===== Data shown =====

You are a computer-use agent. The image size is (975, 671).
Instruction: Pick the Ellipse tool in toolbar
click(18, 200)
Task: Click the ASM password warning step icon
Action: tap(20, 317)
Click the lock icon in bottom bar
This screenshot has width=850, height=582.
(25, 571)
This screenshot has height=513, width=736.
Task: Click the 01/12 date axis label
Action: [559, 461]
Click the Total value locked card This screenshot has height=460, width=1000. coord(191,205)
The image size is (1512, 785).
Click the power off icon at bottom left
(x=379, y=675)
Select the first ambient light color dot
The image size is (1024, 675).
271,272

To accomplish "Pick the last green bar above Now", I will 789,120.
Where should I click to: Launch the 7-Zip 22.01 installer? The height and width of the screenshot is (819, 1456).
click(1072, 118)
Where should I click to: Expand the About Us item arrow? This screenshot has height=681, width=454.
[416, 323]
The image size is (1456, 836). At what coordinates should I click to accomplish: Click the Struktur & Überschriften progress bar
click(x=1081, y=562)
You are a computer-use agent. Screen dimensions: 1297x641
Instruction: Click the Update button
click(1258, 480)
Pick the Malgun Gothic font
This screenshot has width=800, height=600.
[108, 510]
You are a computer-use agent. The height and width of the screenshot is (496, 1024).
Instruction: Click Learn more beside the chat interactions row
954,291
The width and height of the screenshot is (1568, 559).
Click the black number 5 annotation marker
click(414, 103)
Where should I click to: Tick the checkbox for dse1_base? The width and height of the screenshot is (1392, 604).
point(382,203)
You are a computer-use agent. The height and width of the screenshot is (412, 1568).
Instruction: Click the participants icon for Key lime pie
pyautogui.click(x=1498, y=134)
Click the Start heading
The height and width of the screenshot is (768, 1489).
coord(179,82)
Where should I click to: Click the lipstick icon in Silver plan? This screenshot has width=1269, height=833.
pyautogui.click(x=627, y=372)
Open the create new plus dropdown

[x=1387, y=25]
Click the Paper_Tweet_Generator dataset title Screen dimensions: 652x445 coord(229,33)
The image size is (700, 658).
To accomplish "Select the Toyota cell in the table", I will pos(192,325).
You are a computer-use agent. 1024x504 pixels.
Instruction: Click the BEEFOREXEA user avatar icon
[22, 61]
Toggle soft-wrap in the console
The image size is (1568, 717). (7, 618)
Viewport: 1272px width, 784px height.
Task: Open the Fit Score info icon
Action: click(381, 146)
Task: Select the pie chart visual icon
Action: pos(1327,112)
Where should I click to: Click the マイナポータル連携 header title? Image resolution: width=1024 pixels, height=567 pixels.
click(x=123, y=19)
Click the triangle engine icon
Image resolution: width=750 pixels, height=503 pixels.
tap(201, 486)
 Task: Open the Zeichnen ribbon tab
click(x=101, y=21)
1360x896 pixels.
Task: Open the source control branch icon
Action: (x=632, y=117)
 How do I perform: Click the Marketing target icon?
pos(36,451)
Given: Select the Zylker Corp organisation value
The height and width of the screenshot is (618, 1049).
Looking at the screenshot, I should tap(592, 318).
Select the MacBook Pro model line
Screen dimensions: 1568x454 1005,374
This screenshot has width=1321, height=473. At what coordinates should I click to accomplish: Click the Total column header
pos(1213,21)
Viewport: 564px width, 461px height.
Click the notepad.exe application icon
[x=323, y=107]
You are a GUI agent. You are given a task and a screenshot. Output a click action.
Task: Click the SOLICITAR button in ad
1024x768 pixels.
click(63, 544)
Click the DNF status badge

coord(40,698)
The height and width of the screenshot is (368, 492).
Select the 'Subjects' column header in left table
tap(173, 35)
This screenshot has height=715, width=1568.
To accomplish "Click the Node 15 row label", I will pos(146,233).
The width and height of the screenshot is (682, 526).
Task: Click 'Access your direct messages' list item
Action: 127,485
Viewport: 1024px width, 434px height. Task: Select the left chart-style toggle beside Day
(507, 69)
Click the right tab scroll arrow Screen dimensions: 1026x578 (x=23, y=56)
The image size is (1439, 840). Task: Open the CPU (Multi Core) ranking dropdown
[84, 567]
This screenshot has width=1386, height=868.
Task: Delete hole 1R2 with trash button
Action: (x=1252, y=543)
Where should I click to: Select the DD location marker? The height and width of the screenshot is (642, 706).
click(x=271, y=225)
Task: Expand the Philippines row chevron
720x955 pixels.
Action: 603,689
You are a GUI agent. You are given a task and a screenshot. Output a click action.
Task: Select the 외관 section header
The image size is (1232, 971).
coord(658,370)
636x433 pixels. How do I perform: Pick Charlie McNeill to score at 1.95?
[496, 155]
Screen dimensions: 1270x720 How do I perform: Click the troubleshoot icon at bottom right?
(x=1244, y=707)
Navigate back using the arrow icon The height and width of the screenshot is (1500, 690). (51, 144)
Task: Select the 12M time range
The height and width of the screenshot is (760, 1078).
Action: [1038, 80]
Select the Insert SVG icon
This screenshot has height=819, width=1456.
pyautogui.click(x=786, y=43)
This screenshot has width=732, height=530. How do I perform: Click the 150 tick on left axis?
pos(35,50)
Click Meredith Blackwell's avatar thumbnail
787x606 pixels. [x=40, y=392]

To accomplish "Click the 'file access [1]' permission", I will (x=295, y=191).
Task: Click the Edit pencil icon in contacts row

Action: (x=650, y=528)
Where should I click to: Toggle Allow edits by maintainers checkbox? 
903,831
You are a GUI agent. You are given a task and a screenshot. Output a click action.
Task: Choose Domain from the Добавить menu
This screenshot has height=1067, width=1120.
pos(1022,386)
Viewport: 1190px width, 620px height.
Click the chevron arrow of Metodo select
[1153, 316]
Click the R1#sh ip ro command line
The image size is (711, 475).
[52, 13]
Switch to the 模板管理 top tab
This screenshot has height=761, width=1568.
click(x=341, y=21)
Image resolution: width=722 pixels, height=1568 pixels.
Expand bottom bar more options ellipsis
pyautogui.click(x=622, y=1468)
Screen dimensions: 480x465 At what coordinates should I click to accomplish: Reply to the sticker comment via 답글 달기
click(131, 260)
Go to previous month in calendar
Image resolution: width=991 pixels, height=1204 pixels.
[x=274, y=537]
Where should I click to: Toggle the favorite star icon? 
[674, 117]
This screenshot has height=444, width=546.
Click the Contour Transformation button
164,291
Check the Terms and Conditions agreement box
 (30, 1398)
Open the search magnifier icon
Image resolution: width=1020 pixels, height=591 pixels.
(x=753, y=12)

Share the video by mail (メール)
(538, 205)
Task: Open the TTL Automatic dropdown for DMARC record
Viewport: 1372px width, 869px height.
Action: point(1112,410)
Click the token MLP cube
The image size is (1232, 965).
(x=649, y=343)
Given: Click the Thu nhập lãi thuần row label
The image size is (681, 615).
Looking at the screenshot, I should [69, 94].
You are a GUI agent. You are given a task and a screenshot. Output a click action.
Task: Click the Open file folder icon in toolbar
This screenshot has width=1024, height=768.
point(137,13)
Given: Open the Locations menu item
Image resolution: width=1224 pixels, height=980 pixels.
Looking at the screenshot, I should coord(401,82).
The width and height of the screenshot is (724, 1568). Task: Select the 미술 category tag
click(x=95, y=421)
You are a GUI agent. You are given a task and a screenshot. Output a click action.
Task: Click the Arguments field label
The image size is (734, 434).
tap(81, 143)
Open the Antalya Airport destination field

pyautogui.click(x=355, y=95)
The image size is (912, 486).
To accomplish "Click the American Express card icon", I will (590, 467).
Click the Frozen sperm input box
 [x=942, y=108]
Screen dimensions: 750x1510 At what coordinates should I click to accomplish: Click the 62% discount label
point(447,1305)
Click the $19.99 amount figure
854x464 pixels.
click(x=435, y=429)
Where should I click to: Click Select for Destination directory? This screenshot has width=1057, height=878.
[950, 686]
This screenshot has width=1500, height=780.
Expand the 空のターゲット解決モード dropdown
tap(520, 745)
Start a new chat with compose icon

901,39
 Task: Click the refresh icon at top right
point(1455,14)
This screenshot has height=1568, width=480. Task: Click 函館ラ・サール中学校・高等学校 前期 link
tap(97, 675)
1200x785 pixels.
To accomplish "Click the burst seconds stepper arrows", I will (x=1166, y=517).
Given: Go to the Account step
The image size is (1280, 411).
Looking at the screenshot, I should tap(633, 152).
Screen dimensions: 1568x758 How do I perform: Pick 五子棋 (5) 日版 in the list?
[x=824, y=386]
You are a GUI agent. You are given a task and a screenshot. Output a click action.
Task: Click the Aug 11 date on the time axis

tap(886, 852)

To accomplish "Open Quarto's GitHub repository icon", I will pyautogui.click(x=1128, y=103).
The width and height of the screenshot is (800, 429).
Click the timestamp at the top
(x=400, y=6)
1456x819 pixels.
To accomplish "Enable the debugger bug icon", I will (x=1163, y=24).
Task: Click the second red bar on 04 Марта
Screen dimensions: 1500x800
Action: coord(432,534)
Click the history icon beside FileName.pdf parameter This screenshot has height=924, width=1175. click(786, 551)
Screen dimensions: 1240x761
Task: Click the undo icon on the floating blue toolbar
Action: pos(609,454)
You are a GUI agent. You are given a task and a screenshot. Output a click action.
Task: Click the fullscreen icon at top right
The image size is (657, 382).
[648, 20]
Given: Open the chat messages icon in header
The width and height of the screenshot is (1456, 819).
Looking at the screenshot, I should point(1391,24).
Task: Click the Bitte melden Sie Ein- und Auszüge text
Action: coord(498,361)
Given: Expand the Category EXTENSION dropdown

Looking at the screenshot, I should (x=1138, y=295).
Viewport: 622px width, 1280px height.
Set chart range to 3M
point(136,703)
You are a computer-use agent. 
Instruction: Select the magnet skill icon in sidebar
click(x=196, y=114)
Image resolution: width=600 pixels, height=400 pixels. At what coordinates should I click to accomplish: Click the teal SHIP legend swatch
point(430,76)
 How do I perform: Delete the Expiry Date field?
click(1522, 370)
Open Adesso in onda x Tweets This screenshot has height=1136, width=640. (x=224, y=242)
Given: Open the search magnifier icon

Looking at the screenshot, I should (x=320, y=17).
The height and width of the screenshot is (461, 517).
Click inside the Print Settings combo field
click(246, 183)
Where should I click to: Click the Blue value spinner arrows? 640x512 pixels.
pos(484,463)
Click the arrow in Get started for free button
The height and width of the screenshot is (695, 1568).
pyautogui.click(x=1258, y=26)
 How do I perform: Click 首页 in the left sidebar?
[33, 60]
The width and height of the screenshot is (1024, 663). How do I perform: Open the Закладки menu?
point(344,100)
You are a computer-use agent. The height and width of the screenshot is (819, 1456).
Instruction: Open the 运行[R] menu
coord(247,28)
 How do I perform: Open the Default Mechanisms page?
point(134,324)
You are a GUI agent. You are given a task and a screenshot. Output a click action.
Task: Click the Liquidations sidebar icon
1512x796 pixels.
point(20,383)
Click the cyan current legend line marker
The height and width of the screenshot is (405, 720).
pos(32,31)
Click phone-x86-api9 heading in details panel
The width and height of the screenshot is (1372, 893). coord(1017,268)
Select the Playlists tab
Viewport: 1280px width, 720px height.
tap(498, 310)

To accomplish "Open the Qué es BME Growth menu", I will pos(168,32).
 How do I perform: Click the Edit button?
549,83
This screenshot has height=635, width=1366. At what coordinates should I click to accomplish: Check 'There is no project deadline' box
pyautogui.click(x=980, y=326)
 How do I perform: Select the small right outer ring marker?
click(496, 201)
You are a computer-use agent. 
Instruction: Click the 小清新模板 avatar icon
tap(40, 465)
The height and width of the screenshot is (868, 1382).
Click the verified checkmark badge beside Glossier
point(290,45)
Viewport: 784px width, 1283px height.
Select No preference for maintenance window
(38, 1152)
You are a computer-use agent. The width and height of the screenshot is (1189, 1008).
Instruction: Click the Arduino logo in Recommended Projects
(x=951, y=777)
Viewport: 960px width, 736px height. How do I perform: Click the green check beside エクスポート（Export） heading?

=====

### [Challenge]
Copy out the lines of the records word for word, starting at the line containing "Given: Go to the Account step" and ending at the line containing "Action: pos(609,454)".

### [Correct output]
Given: Go to the Account step
The image size is (1280, 411).
Looking at the screenshot, I should tap(633, 152).
Screen dimensions: 1568x758 How do I perform: Pick 五子棋 (5) 日版 in the list?
[x=824, y=386]
You are a GUI agent. You are given a task and a screenshot. Output a click action.
Task: Click the Aug 11 date on the time axis

tap(886, 852)

To accomplish "Open Quarto's GitHub repository icon", I will pyautogui.click(x=1128, y=103).
The width and height of the screenshot is (800, 429).
Click the timestamp at the top
(x=400, y=6)
1456x819 pixels.
To accomplish "Enable the debugger bug icon", I will (x=1163, y=24).
Task: Click the second red bar on 04 Марта
Screen dimensions: 1500x800
Action: coord(432,534)
Click the history icon beside FileName.pdf parameter This screenshot has height=924, width=1175. click(786, 551)
Screen dimensions: 1240x761
Task: Click the undo icon on the floating blue toolbar
Action: pos(609,454)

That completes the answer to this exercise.